Text Detection¶

Detect text regions in images using the CRAFT model. Returns bounding boxes around detected text — useful as the first stage of an OCR pipeline.

Quick example¶

try (var detector = CraftTextDetector.builder().build()) {
    List<TextRegion> regions = detector.detect(Path.of("document.jpg"));
}

Full example¶

import io.github.inference4j.vision.CraftTextDetector;
import io.github.inference4j.vision.TextRegion;
import java.nio.file.Path;

public class TextDetection {
    public static void main(String[] args) {
        try (var detector = CraftTextDetector.builder().build()) {
            List<TextRegion> regions = detector.detect(Path.of("document.jpg"));

            for (TextRegion r : regions) {
                System.out.printf("[%.1f, %.1f, %.1f, %.1f] (confidence=%.2f)%n",
                    r.box().x1(), r.box().y1(),
                    r.box().x2(), r.box().y2(),
                    r.confidence());
            }
        }
    }
}

Custom thresholds¶

The default thresholds (0.7, 0.4) are tuned for clean document scans. For real-world images (photos, screenshots), use lower thresholds:

try (var detector = CraftTextDetector.builder().build()) {
    List<TextRegion> regions = detector.detect(
        Path.of("photo.jpg"), 0.4f, 0.3f);
}

Builder options¶

Method	Type	Default	Description
`.modelId(String)`	`String`	`inference4j/craft-mlt-25k`	HuggingFace model ID
`.modelSource(ModelSource)`	`ModelSource`	`HuggingFaceModelSource`	Model resolution strategy
`.sessionOptions(SessionConfigurer)`	`SessionConfigurer`	default	ONNX Runtime session config
`.inputName(String)`	`String`	auto-detected	Input tensor name
`.targetSize(int)`	`int`	`1280`	Long-side resize target
`.textThreshold(float)`	`float`	`0.7`	Region score threshold
`.lowTextThreshold(float)`	`float`	`0.4`	Affinity score threshold
`.minComponentArea(int)`	`int`	`10`	Minimum region pixel area

Result type¶

TextRegion is a record with:

Field	Type	Description
`box()`	`BoundingBox`	Bounding box around the detected text
`confidence()`	`float`	Detection confidence (0.0 to 1.0)

How CRAFT works¶

CRAFT (Character Region Awareness for Text detection) produces two pixel-level heatmaps:

Region score — highlights character centers
Affinity score — highlights spacing between characters (links characters into words)

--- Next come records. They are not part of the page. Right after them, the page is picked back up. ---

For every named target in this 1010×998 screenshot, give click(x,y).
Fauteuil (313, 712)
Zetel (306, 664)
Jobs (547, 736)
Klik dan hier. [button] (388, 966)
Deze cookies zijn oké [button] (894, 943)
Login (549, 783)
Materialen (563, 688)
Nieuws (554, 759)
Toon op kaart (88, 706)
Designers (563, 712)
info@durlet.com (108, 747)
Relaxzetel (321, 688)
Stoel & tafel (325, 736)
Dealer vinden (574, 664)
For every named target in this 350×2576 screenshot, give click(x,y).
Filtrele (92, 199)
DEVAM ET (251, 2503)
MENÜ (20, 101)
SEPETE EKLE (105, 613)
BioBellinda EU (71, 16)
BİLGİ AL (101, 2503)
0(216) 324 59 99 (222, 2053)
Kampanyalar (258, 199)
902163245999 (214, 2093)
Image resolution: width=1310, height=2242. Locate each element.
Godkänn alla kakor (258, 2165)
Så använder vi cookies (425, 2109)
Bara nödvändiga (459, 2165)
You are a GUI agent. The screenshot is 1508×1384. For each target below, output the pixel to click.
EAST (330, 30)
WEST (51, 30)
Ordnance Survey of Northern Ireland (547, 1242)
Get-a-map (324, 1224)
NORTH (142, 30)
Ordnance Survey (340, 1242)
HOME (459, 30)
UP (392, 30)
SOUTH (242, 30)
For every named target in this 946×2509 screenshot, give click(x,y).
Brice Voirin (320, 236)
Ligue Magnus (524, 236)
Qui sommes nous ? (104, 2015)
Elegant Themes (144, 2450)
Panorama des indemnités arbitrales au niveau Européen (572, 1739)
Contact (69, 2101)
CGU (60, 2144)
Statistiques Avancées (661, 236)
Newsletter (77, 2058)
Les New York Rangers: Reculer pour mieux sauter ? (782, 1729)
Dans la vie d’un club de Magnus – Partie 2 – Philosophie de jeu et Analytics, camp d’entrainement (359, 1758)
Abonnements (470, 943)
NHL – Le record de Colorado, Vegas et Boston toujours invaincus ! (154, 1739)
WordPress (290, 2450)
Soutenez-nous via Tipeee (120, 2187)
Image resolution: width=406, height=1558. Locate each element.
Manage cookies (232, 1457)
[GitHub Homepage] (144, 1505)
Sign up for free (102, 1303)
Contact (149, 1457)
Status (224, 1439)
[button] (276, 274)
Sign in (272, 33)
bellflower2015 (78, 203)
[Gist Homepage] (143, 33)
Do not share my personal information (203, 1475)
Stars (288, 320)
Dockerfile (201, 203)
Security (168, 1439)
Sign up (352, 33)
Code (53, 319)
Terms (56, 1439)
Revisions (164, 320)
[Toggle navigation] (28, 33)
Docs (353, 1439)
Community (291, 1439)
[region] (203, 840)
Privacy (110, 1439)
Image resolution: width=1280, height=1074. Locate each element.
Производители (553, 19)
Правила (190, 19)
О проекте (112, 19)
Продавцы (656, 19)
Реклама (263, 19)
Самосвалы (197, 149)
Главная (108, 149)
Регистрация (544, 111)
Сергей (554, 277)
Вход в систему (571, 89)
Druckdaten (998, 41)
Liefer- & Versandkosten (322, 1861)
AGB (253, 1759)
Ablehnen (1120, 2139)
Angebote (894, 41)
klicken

Connected components on the thresholded heatmaps produce text region bounding boxes. Unlike YOLO-style detectors, CRAFT doesn't use NMS — the connected component approach naturally handles overlapping text.

Threshold tuning¶

Scenario	`textThreshold`	`lowTextThreshold`
Clean document scans	`0.7` (default)	`0.4` (default)
Real-world photos	`0.4`	`0.3`
Sparse text (signs, labels)	`0.3`	`0.2`

Lower thresholds detect more text but may produce false positives. Higher thresholds are more precise but may miss faint or small text.

Hardware acceleration¶

CRAFT benefits significantly from hardware acceleration:

Backend	Latency	Speedup
CPU	831 ms	—
CoreML	153 ms	5.4x

try (var detector = CraftTextDetector.builder()
        .sessionOptions(opts -> opts.addCoreML())
        .build()) {
    detector.detect(Path.of("document.jpg"));
}

Tips¶

Both Path and BufferedImage inputs are supported.
Images are automatically resized (preserving aspect ratio) to fit within targetSize. Dimensions are rounded to multiples of 32 (VGG16 backbone requirement).
CRAFT detects text locations, not text content. Pair it with a text recognition model (like TrOCR) for full OCR.
Coordinates are in the original image's pixel space.